Mme Eva-Britt Svensson,
Mme Eva Joly,
M. Alexander Graf Lambsdorff,
Membres du Parlement européen,

Merci de me donner l'opportunité de m'adresser à vous en tant que première Directrice exécutive de l'Entité des Nations Unies pour l'égalité des sexes et l'autonomisation des femmes, encore appelée ONU Femmes. C'est un grand privilège que de me trouver parmi vous aujourd'hui, et je suis impatiente de notre dialogue de ce matin.

Permettez-moi de commencer en vous parlant de la vision d'ONU Femmes : une vision où les hommes et les femmes ont des opportunités et des capacités égales, et où les principes de l'égalité des sexes sont inscrits dans les ordres du jour du développement, de la paix et de la sécurité.

Notre objectif primordial est de renforcer les capacités et l'appropriation nationales en vue de permettre aux partenaires nationaux d'élaborer des lois et politiques tenant compte d'une perspective de genre, et de renforcer les stratégies efficaces visant à tenir les engagements nationaux pris en faveur de l'égalité des sexes.

Je suis déterminée à faire d'ONU Femmes un catalyseur du changement, qui offre une nouvelle énergie, s'appuie sur des idées et valeurs durables, et réunit des hommes et des femmes de différents pays, sociétés et communautés dans un effort commun.

Dans le contexte de chaque pays particulier, ONU Femmes se concentrera sur cinq domaines thématiques :

  1. accroître l'influence, le leadership et la participation des femmes ;
  2. renforcer l'autonomisation économique des femmes ;
  3. mettre fin à la violence contre les femmes et les filles ;
  4. renforcer l'application de l'ordre du jour des femmes, de la paix et de la sécurité ;
  5. mettre les priorités de l'égalité des sexes au cœur de la planification et de la budgétisation nationales et locales.

Permettez-moi de vous dire quelques mots sur ces différents domaines.

Le premier — accroître l'influence, la participation et le leadership des femmes — est un thème qui, je le sais, vous est cher. Vous êtes des hommes et des femmes qui peuvent montrer ce qui est possible, agir comme des mentors et des modèles, et assurer que les femmes peuvent jouer le rôle qui leur revient dans les processus de prise de décisions qui ont des conséquences sur leurs vies.
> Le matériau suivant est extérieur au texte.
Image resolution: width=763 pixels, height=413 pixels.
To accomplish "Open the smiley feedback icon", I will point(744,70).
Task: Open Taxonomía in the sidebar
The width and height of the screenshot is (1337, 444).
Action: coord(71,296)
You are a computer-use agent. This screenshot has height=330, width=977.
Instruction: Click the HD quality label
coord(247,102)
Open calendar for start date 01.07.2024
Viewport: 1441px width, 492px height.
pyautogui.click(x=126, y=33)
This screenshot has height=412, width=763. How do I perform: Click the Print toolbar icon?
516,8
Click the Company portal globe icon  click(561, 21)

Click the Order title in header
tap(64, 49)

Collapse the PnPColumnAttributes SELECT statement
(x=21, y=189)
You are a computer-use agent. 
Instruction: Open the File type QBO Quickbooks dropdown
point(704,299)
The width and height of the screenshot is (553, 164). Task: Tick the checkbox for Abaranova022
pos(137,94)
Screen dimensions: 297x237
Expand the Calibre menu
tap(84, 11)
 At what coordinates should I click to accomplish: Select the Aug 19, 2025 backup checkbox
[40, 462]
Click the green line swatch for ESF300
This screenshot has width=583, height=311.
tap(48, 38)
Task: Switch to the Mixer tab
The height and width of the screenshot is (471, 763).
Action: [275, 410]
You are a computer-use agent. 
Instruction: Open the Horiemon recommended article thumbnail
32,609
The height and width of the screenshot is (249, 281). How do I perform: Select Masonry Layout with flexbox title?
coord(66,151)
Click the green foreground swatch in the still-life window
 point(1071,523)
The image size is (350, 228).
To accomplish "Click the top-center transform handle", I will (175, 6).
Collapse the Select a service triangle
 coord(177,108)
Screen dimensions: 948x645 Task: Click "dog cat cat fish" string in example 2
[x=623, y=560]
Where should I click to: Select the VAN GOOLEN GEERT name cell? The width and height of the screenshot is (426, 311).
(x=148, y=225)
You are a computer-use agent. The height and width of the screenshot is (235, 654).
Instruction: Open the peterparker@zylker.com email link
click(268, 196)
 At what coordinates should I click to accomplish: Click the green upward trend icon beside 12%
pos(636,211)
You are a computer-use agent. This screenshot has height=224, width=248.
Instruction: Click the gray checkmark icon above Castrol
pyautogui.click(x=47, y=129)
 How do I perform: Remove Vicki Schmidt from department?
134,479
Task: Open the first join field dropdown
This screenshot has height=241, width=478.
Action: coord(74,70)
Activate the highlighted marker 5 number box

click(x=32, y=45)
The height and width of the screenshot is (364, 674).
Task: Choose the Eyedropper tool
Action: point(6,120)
M'étant récemment rendue au Caire, dans le cadre de la délégation du Secrétaire général des Nations Unies, je veux souligner combien j'ai trouvé encourageante la détermination des femmes à continuer à jouer un rôle dans ces processus, aux côtés des hommes, en vue de provoquer les changements et de revitaliser la vie politique, économique et sociale.

Je voudrais souligner le rôle clé joué par les femmes pour lutter en faveur du changement dans toute la région, et j'espère que cela sera reflété pleinement dans les changements institutionnels en train d'être débattus aujourd'hui. Les femmes doivent être au cœur de ces discussions.

Au final, faire avancer l'égalité des femmes exige de mettre en cause le statu quo. Reconnaissant cela, le Programme d'action de Beijing a engagé les gouvernements, les partis politiques, la société civile et le secteur privé, appuyés par la communauté internationale, à prendre des mesures positives en vue de constituer une « masse critique » de dirigeantes femmes, nécessaire pour faire progresser la condition de la femme.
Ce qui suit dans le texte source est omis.